Machine Learning and Fund Characteristics Help to Select Mutual Funds with Positive Alpha (2023)
Victor DeMiguel, Javier Gil-Bazo, Francisco J. Nogales, Andre A. P. Santos
SSRN Working Paper, URL
The second AGNOSTIC Paper on the application of machine learning in manager selection. This week’s paper follows essentially the same idea as Kaniel et al. (2022) in AgPa #65. The authors also examine a comprehensive sample of US mutual funds and although they use slightly different methodology, arrive at generally similar conclusions. This, of course, increases the evidence that machine learning is indeed helpful for manager selection…

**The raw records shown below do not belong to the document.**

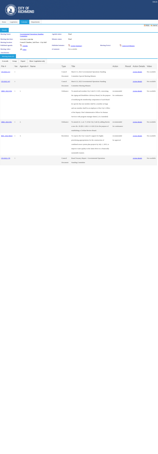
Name (33, 66)
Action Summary (76, 46)
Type (63, 66)
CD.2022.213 (5, 72)
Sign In (155, 1)
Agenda (25, 46)
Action (115, 66)
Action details (137, 72)
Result (128, 66)
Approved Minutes (128, 46)
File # (3, 66)
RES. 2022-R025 (6, 136)
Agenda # (24, 66)
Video (24, 49)
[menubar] (23, 61)
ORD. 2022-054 (6, 91)
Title (73, 66)
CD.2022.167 (5, 81)
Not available (72, 49)
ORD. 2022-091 (6, 122)
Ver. (16, 66)
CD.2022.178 (5, 158)
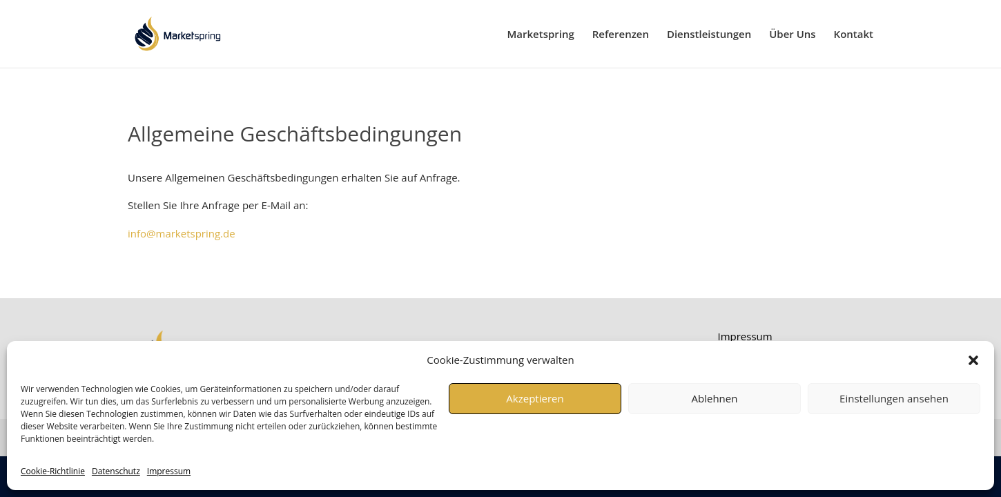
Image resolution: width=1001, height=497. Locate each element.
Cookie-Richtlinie (53, 471)
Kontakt (853, 35)
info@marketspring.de (181, 233)
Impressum (169, 471)
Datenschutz (116, 471)
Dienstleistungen (709, 35)
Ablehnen (715, 398)
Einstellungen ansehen (894, 398)
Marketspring (540, 35)
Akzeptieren (534, 398)
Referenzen (620, 35)
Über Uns (792, 35)
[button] (973, 360)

- Week 1: US Mutual Funds – Alphas
- Week 2: US Mutual Funds – Long Only
- Week 3: US Mutual Funds – Total Returns
- Week 4: Hedge Funds
Everything that follows is only my summary of the original paper. So unless indicated otherwise, all tables and charts belong to the authors of the paper and I am just quoting them. The authors deserve full credit for creating this material, so please always cite the original source.
Setup and Idea
The setup and idea of this week’s paper is basically the same as for the last one. Over the last few years, more and more research showed that machine learning models add significant value in predicting returns of asset classes like stocks and corporate bonds. As a consequence, it is just logical that investors and researchers now also apply the methods in other fields and mutual funds are a natural candidate. For more details about the Setup and Idea and applications of machine learning in asset management, I recommend to read AgPa #65 and this post from December 2021.

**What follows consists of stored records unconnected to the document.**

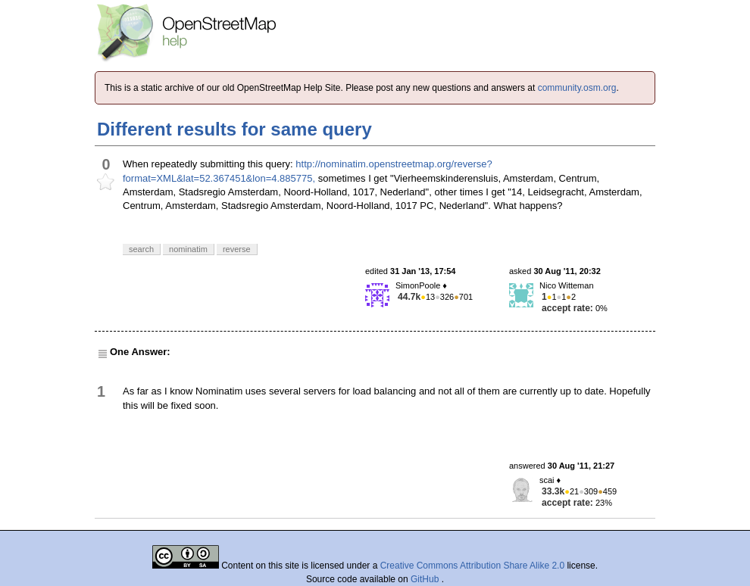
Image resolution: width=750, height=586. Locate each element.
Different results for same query (234, 129)
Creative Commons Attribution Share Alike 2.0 (472, 565)
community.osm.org (577, 88)
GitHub (426, 579)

Although this and last week’s paper are very similar, there are some notable differences. As I already mentioned last week, applying machine learning to mutual fund selection is a very recent and currently emerging research area. This week’s paper is therefore also not yet published and competition doesn’t exclude academia. The authors are well-aware that others also write papers about the issue and provide a detailed explanation how theirs is different.1As you can see, even the academics need marketing… Most importantly, they explicitly focus on long-only portfolios that are actually investable in practice. While long-short portfolios are theoretically appealing to isolate differences among securities, it is hardly possible to short mutual funds. Returns and alphas from the short side are therefore most likely not implementable in practice. The authors further argue that they include all fund-costs in their analyses, most importantly front and back loads. They also use a variety of established machine learning models and consider different variables for their prediction. In line with the result of Kaniel et al. (2022), they also ignore holding-characteristics and only focus on fund characteristics.2To avoid any confusion, I will henceforth refer to last week’s post and paper as Kaniel et al. (2022).
Overall, the paper therefore augments last week’s paper by Kaniel et al. (2022) as it arrives at generally similar conclusions with somewhat different methodology. In addition to that, it is probably somewhat more relevant for real-world investors as the authors put more emphasize on practical issues like fees and implementation.
Data and Methodology
Similar to Kaniel et al. (2021), the authors source their data from the CRSP Survivorship-Bias-Free US Mutual Fund database. The sample ranges from January 1980 to December 2020 and includes 8,767 unique fund share classes from diversified equity and sector funds. This sample follows a set of filters. Most importantly, the authors exclude funds that charge front or back-loads to only consider mutual funds without direct trading costs in their backtests. Obviously, they also exclude passive funds as those should not earn any alpha by construction.
To train their machine learning models, the authors use several fund characteristics for which the mutual fund literature found significant relation with future returns. They also calculate several past-performance statistics for each fund against the Fama-French-5-factor-plus-momentum model (FF5+MOM). Overall, they use 17 input-variables and the table summarizes them below.
Again very similar to Kaniel et al. (2022), the authors construct their machine learning models to predict risk-adjusted abnormal returns, a.k.a. alpha. While Kaniel et al. (2022) use 4-factor-alphas, this week’s authors go one step further and train their models on 6-factor alphas from the earlier mentioned FF5+MOM model. Another notable difference is the prediction setup. This week’s authors predict alpha on a 12-month horizon and thus assume much longer holding periods.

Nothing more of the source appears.